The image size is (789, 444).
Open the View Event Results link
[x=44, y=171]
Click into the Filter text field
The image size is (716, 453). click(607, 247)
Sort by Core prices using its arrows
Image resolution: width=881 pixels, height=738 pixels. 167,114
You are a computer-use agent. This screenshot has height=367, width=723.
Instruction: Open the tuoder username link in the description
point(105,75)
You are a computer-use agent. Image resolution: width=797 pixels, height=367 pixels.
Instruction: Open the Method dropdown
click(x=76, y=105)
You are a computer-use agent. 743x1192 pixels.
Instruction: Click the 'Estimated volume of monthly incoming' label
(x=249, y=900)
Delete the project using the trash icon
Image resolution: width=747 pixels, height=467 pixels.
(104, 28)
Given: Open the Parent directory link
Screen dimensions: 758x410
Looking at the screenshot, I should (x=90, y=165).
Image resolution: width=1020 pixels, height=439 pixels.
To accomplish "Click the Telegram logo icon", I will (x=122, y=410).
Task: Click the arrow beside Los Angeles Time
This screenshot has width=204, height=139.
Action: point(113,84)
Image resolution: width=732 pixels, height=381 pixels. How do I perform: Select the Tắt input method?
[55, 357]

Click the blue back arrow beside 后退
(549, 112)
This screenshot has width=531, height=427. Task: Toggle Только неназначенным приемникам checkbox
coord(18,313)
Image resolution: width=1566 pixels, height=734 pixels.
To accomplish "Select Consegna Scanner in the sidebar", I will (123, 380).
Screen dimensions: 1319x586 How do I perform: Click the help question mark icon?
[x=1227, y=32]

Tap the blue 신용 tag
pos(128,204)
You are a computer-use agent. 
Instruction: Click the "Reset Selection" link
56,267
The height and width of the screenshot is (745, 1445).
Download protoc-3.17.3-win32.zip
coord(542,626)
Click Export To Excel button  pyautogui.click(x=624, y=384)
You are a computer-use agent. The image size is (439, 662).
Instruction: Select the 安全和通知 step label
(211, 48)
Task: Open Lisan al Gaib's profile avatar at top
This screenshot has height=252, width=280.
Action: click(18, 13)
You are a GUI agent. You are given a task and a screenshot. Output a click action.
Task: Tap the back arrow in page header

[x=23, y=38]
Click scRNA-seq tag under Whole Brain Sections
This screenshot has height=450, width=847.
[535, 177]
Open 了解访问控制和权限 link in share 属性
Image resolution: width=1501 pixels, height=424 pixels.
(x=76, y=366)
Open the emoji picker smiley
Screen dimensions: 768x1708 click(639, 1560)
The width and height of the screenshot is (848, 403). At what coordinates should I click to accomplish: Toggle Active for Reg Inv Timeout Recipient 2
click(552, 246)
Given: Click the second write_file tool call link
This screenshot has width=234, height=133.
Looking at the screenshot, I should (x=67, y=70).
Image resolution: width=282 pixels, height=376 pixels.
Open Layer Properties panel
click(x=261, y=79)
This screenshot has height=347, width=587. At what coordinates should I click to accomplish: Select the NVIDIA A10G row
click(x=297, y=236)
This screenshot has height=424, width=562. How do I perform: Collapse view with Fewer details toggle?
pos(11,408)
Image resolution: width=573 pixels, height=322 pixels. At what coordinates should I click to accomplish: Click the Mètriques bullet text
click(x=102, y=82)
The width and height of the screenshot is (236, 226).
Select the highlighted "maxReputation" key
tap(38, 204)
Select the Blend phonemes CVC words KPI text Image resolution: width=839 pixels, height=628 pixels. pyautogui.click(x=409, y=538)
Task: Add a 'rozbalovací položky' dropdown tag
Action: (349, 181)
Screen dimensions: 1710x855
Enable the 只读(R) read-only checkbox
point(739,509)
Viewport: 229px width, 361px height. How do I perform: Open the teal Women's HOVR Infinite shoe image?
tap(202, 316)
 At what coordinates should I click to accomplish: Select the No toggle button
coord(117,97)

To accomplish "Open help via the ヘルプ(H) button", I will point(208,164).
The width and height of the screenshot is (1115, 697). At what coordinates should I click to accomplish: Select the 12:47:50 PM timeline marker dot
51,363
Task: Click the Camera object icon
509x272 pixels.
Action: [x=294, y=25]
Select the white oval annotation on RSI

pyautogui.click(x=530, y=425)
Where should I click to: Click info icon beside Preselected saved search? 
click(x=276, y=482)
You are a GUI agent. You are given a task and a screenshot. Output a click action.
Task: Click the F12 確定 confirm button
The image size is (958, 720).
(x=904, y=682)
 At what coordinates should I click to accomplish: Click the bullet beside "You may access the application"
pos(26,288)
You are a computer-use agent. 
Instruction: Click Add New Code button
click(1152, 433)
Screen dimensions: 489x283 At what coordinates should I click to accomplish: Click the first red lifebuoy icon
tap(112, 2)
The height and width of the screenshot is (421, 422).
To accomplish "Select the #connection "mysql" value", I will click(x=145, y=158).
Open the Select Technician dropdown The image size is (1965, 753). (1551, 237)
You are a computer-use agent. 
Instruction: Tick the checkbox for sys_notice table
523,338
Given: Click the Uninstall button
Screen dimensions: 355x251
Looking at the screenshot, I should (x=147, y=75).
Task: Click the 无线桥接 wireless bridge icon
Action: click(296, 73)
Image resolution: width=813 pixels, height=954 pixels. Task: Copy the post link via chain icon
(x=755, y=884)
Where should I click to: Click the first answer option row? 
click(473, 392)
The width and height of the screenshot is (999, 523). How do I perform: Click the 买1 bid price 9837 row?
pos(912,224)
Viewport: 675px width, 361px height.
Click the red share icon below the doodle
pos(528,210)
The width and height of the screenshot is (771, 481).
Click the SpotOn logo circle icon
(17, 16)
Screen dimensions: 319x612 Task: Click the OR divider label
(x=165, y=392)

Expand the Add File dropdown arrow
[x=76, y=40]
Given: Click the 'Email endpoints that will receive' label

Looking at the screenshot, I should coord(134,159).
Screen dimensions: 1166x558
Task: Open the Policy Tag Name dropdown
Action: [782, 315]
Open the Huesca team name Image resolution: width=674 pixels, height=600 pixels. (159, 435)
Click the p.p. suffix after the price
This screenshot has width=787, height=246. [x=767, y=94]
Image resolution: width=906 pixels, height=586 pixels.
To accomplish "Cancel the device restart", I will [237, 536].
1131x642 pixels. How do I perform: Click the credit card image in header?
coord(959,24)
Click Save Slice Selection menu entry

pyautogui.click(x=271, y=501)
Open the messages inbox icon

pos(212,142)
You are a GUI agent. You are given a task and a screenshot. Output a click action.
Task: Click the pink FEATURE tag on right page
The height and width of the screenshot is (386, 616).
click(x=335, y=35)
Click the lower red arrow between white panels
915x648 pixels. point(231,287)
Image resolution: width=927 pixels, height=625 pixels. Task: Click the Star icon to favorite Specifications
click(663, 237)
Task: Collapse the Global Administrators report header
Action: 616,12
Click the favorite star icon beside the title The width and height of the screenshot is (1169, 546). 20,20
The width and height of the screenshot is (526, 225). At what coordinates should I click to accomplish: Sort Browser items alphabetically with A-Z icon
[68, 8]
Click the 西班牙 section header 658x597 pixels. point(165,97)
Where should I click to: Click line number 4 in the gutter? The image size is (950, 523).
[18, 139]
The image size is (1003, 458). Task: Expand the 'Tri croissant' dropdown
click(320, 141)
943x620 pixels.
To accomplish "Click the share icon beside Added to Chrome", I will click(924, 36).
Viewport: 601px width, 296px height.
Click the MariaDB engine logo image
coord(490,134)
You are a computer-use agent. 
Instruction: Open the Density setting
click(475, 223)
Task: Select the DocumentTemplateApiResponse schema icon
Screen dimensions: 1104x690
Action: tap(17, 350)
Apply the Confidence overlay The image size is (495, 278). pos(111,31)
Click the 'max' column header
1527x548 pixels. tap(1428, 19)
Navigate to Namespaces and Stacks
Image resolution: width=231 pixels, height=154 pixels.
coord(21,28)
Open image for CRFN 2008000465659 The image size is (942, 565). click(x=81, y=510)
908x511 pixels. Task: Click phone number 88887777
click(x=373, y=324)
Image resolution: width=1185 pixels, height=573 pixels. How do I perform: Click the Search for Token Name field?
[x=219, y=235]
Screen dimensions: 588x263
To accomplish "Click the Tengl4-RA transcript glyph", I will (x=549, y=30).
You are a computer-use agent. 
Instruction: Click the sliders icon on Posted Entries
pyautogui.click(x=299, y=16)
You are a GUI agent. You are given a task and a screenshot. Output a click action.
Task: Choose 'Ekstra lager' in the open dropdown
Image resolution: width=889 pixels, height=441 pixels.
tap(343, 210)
================================
> Exercise prompt
From the material above, set down exactly the lines between the line holding "Delete the project using the trash icon" and the line holding "Task: Click the arrow beside Los Angeles Time", inclusive. Include nothing else.

> Written answer
Delete the project using the trash icon
Image resolution: width=747 pixels, height=467 pixels.
(104, 28)
Given: Open the Parent directory link
Screen dimensions: 758x410
Looking at the screenshot, I should (x=90, y=165).
Image resolution: width=1020 pixels, height=439 pixels.
To accomplish "Click the Telegram logo icon", I will (x=122, y=410).
Task: Click the arrow beside Los Angeles Time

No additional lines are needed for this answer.